_AIM OF THE TASK_
Please decide whether each statement agrees with the article on the 1987 Lebanon general strike: (a) the strike lasted five days; (b) it was Lebanon's first general strike since 1975; (c) the civil war included occupations of part of the country by Israel and Syria. For each, answer yes or no and quote the deciding words.

_EXTRACT_

- Date: 5 November 1987 – 10 November 1987
- Location: Lebanon
- Goals: An end to the civil war; Resolution of the economic crisis;
- Methods: Strike action

Parties
| General Confederation of Lebanese Workers | Government of Lebanon |

= 1987 Lebanon general strike =

The 1987 Lebanon general strike was a 5-day general strike in Lebanon in November 1987. The first general strike in Lebanon since the 1952 Lebanon general strike, the strike was called in opposition to the Lebanese Civil War and the ongoing economic crisis in the country.

== Background ==
The Lebanese Civil War began in 1975 and continued through the 1980s, with a wide range of different domestic and foreign factions opposing each other, including the majority right-wing and Christian Lebanese Front, the Israel Defense Forces, the majority left-wing and pan-Arabist Lebanese National Movement, the Palestine Liberation Organization, the Syrian Armed Forces, the right-wing Islamist Hezbollah, the Lebanese Armed Forces, and the United Nations Interim Force in Lebanon, among others. The civil war included occupations of part of the country by both Israel and Syria.

== History ==
=== Prelude ===
In 1987, Lebanon was undergoing a severe economic crisis as well as a civil war, including significant inflation.

_AVAILABLE DATA_
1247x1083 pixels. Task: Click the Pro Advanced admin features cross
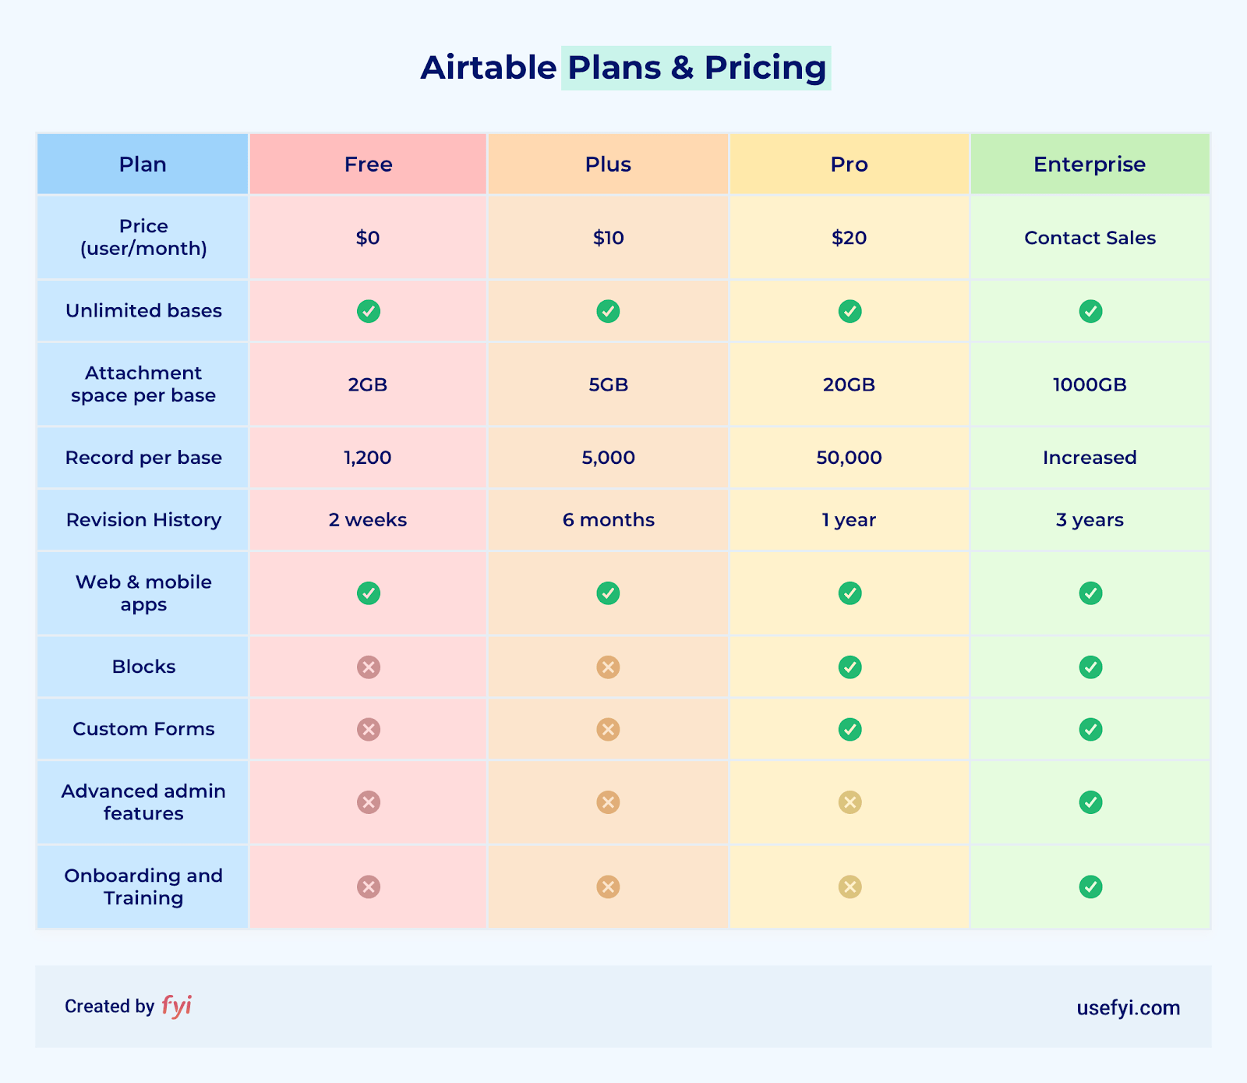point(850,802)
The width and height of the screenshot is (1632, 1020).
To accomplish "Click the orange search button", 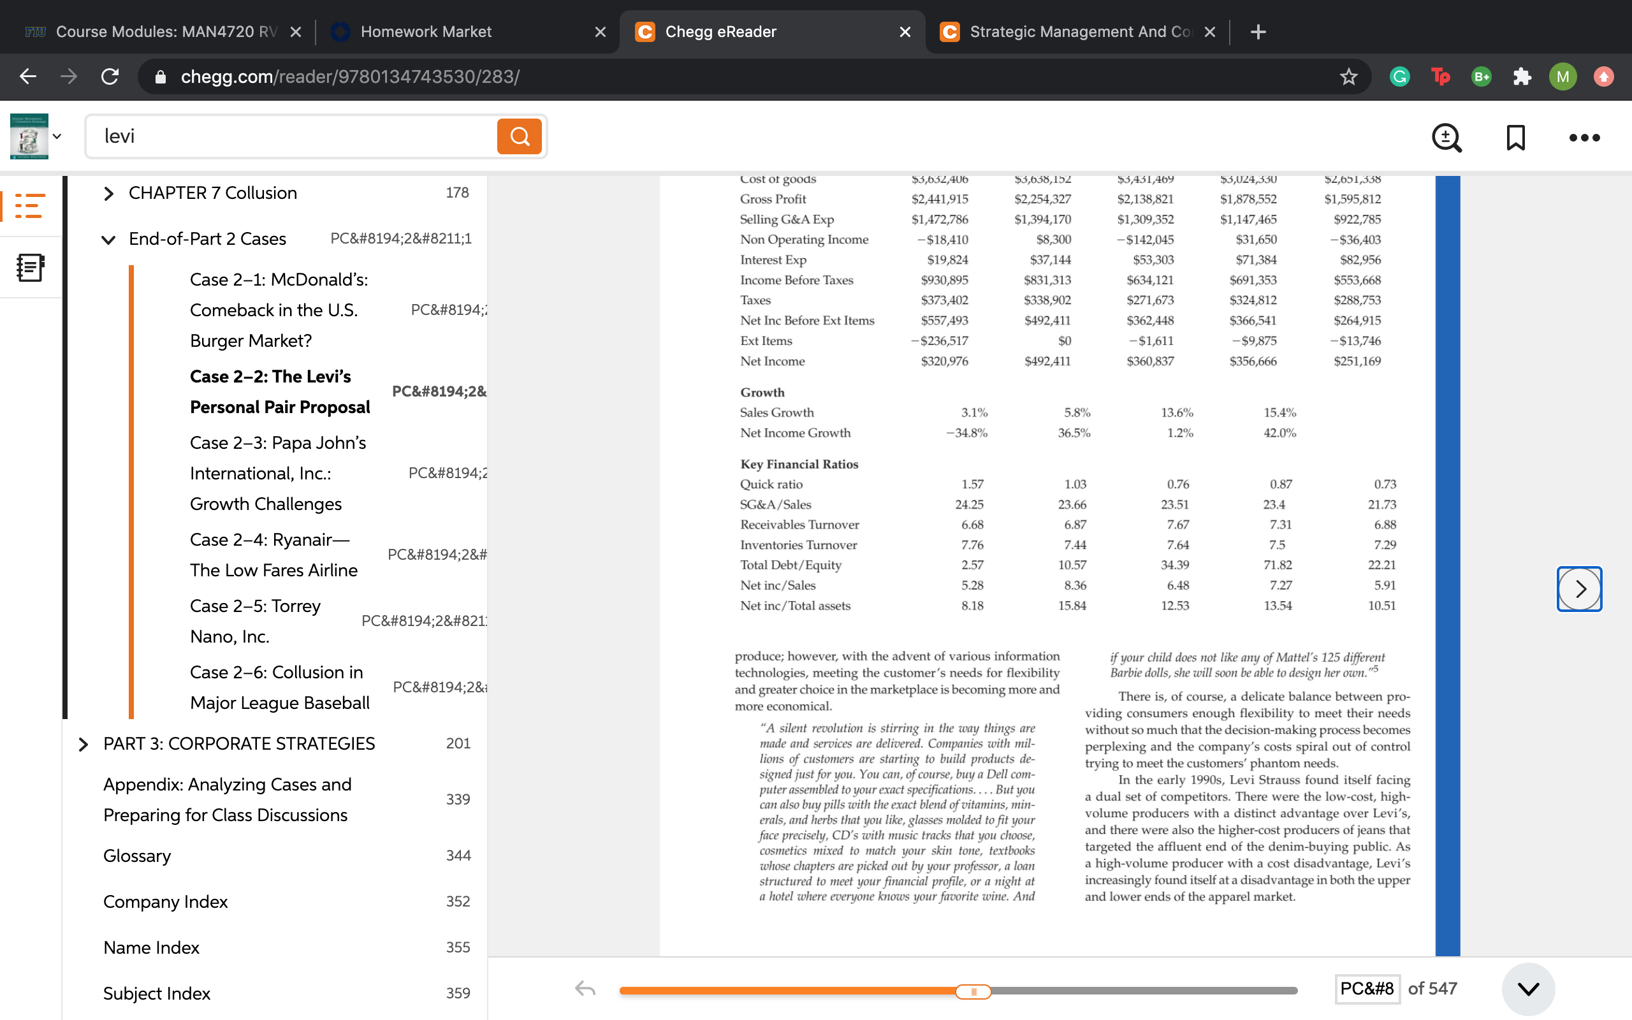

_WORKED SOLUTION_
(a) Yes: "a 5-day general strike in Lebanon in November 1987"
(b) No: "The first general strike in Lebanon since the 1952 Lebanon general strike"
(c) Yes: "The civil war included occupations of part of the country by both Israel and Syria."